## Task requirements
Find the line containing "You are a computer-use" in the listing below. Repeat it exactly, along with each following line up to and including the one containing "Instruction: Launch the Drawboard PDF tile".

## Data to process
▶
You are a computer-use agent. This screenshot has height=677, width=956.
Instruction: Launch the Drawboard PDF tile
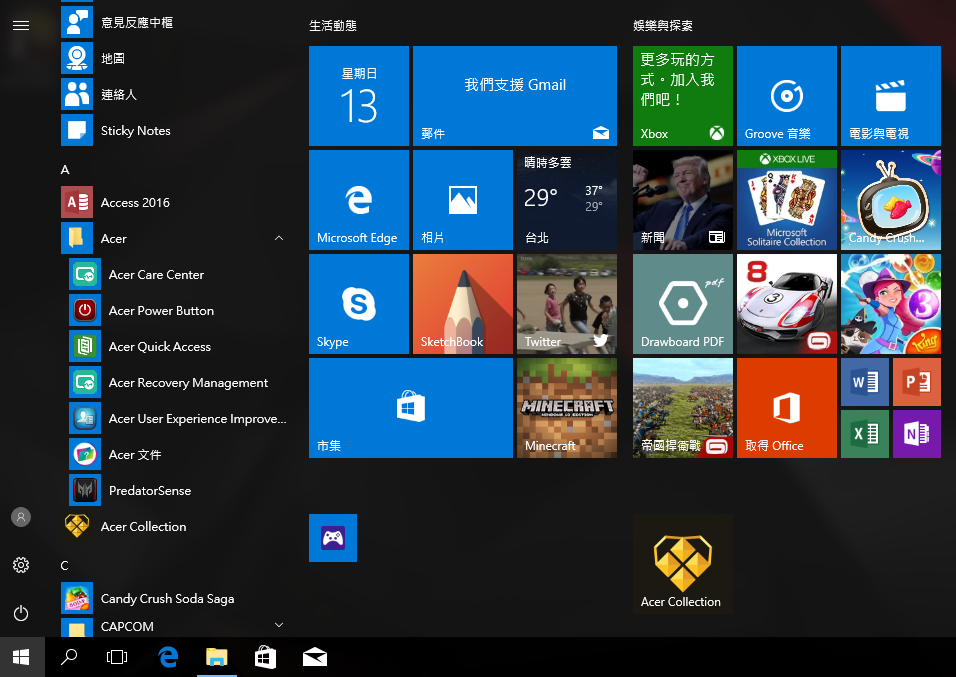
◀
▶
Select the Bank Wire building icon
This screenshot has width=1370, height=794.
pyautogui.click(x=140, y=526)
◀
## Response
You are a computer-use agent. This screenshot has height=677, width=956.
Instruction: Launch the Drawboard PDF tile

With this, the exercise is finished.